Personality Disorder

By Jeffrey M. Anderson

The Swedish filmmakers Bjorn Stein and Mans Marlind, who made the interesting Storm in their home country, came to Hollywood to make 6 Souls (originally called Shelter). The confusing, lackluster result languished so long on the shelf that their next movie, the equally lackluster Underworld: Awakening opened in theaters first. 6 Souls is a perfect example of too little, too late, and if not for the presence of the extraordinary Julianne Moore, it wouldn't be worthy of any attention at all.

Forensic psychiatrist Cara Harding (Moore) gets a call from her psychiatrist father (Jeffrey DeMunn), asking her to take a look at one of his patients, a man with a multiple personality disorder (Jonathan Rhys Meyers).
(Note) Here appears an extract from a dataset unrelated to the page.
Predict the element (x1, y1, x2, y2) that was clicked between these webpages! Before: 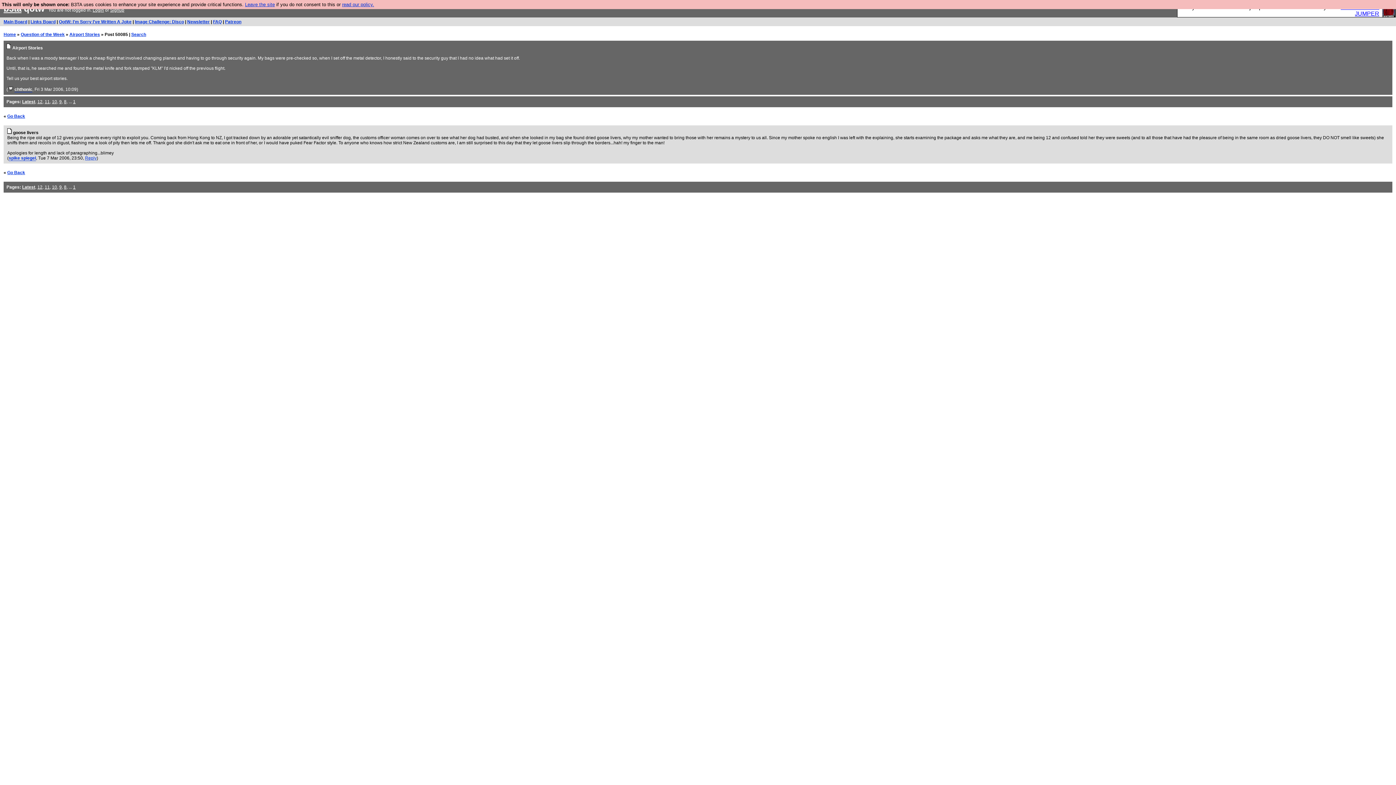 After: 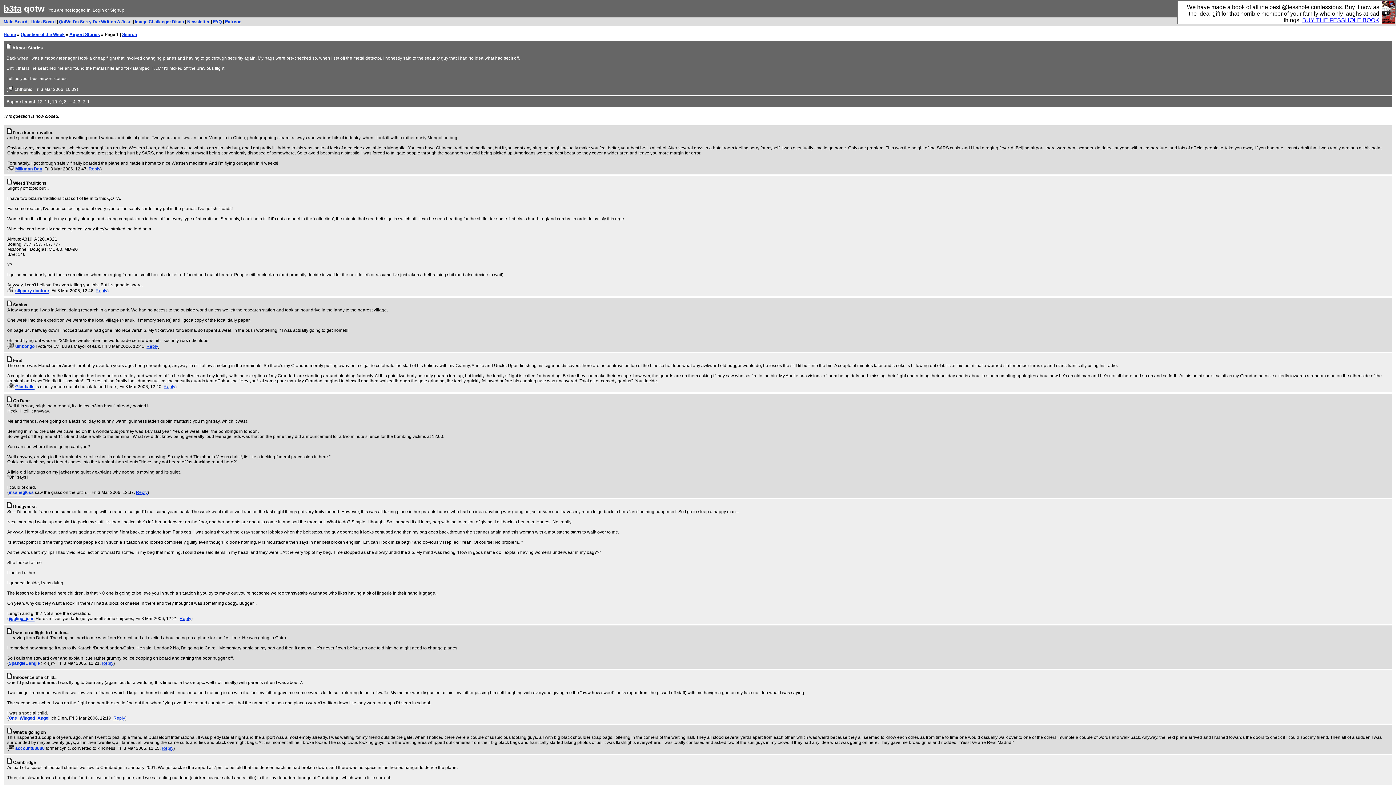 Action: label: 1 bbox: (73, 184, 75, 189)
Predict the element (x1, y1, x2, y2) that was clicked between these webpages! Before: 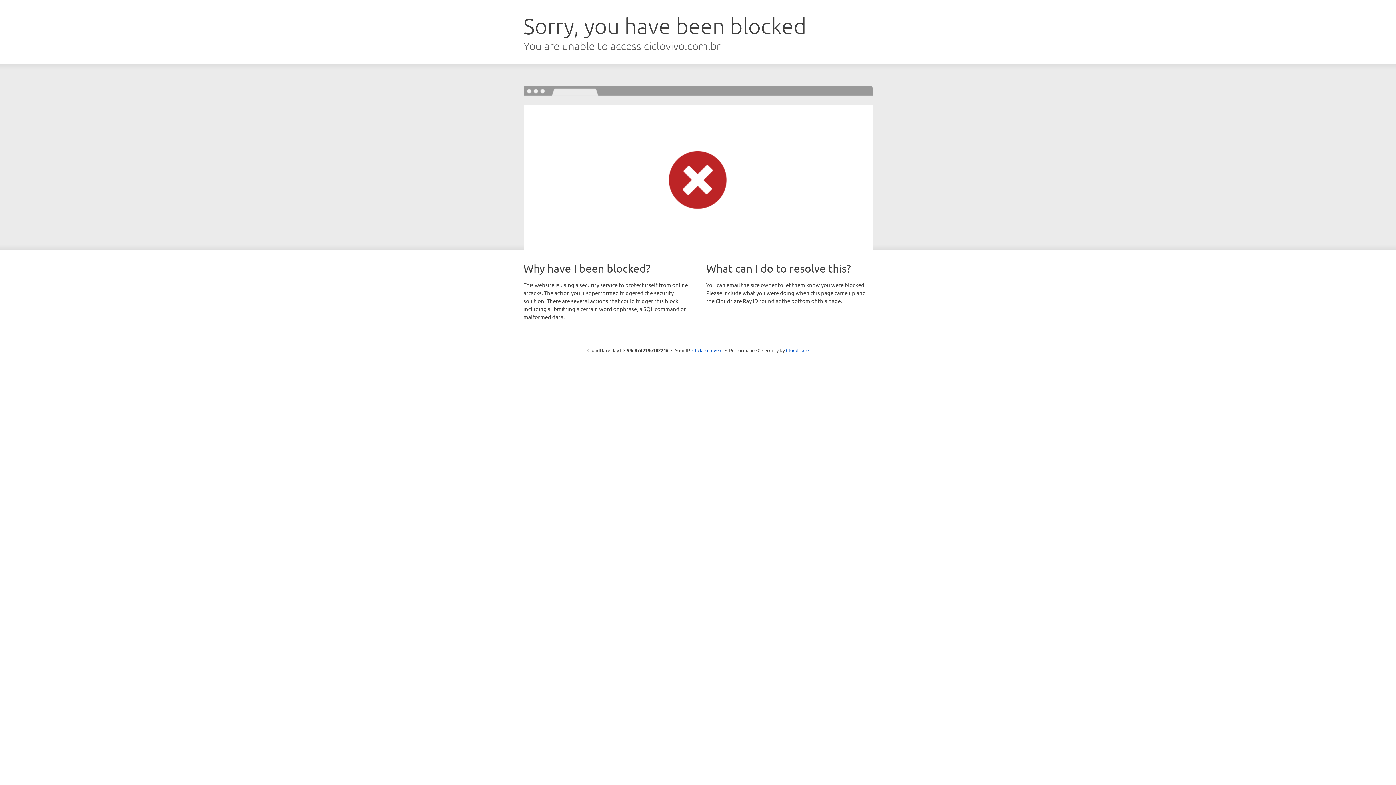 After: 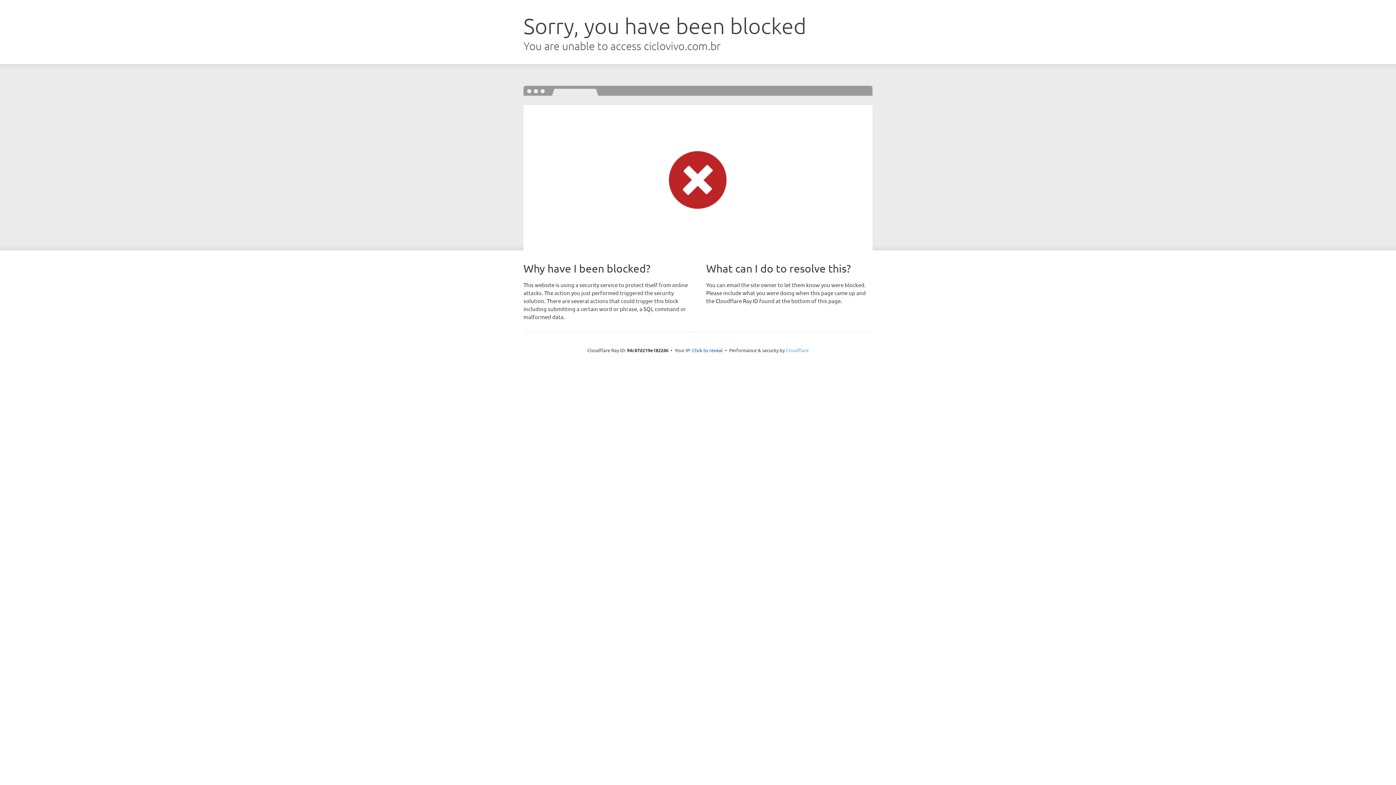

After spending some time with him, she begins to realize that some of his personalities are murder victims, and that the man knows a little too much about them. Could he have witnessed a murder as a child, or is something far more sinister going on? Worse, several people in Cara's life, including her daughter (Brooklynn Proulx), seem to have developed terrible coughs and strange sores on their backs. Can she solve the mystery before it's too late?

It does start out with a fine idea: the man with a multiple personality disorder consisting of murder victims. But the payoff for this is so muddled and sluggish that it just lands with an uninspiring thud. The filmmakers can't seem to figure out how and when to dole out information to keep the mystery afloat, and even the characters get lost in the indecision. It's a rare flop for Ms. Moore; hopefully she will come back from it soon.

I received an Anchor Bay Blu-ray for this movie, which contains no extras. Audio/visual quality is very good, though, if anyone is actually interested in seeing it.